If your dose requires a second or third device, wait five minutes between each one to give the medication time to absorb. If any liquid drips from your nose, dab it gently with a tissue. Do not blow your nose at any point after spraying.
What Happens During the Two-Hour Monitoring
After you finish spraying, you stay in the clinic for at least two hours. This is a federal requirement under Spravato’s Risk Evaluation and Mitigation Strategy (REMS) program, and it’s the reason you cannot take this medication at home. During those two hours, a healthcare provider checks your blood pressure and watches for sedation and dissociation, the two most common effects.
Dissociation can feel like a sense of detachment from your surroundings, altered perception of time, or a floating sensation. Sedation ranges from mild drowsiness to feeling significantly sleepy. Both effects typically peak within the first 40 minutes and resolve well before the two-hour mark for most people. Your provider will confirm that these effects have cleared before you leave. You cannot drive or operate heavy machinery for the rest of the day after a session, so you’ll need someone to take you home.
How It Works in the Brain
Traditional antidepressants work on serotonin or norepinephrine, and they often take weeks to kick in. Esketamine takes a different route. It blocks a specific type of receptor involved in brain signaling, which paradoxically triggers a surge of glutamate, the brain’s primary excitatory chemical messenger. This glutamate surge activates pathways that help the brain form new neural connections, essentially helping it rewire circuits that depression has disrupted. This mechanism is why many patients notice mood improvements within hours or days rather than the weeks required by conventional antidepressants.

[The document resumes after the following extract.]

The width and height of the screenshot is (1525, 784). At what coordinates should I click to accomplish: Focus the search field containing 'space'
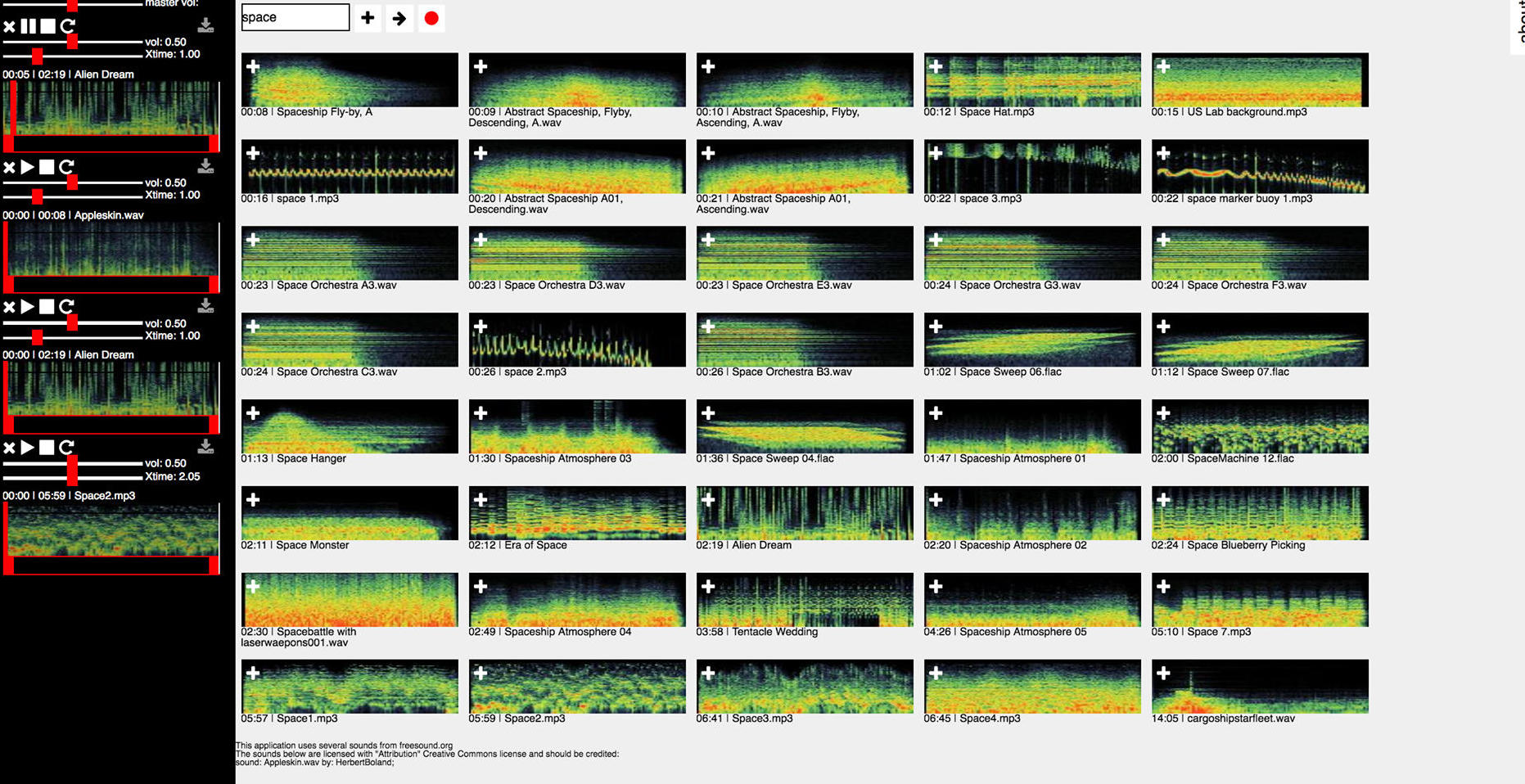[295, 17]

Managing the Bitter Taste and Nausea
One of the most frequently reported complaints is a strong, unpleasant taste that develops as the spray drains from the nasal passages into the back of the throat. This taste alone can trigger nausea and even vomiting in some patients. A simple workaround that clinics have adopted: rinsing your mouth with water about 20 to 25 minutes after spraying, then sipping a strongly flavored fruit punch drink. In documented cases, this resolved the bad taste within five minutes and stopped the associated nausea. The key is using a drink with enough flavor to mask the bitterness, not just plain water.
If nausea is a recurring problem at your sessions, your clinic may offer anti-nausea medication beforehand. Let your provider know after your first session if the taste or nausea was significant, so they can have a plan ready for subsequent visits. Since the bitter taste is the trigger in many cases, addressing it early with a flavored drink often makes anti-nausea medication unnecessary.
What to Expect Over Time
During the twice-weekly induction phase, your provider tracks your depression scores to see if you’re responding. Response is defined as at least a 50% reduction in symptom severity. If you reach that threshold, you transition into maintenance. If symptoms stay stable during maintenance, your provider will try spacing sessions further apart to find the minimum effective frequency.
Some people notice improvement after just one or two sessions, while others need the full four-week induction period. The experience during each session also tends to change over time. Side effects like dissociation and sedation are often strongest in the first few sessions and may become milder as your body adjusts. The bitter taste, however, tends to persist and is worth planning for at every visit.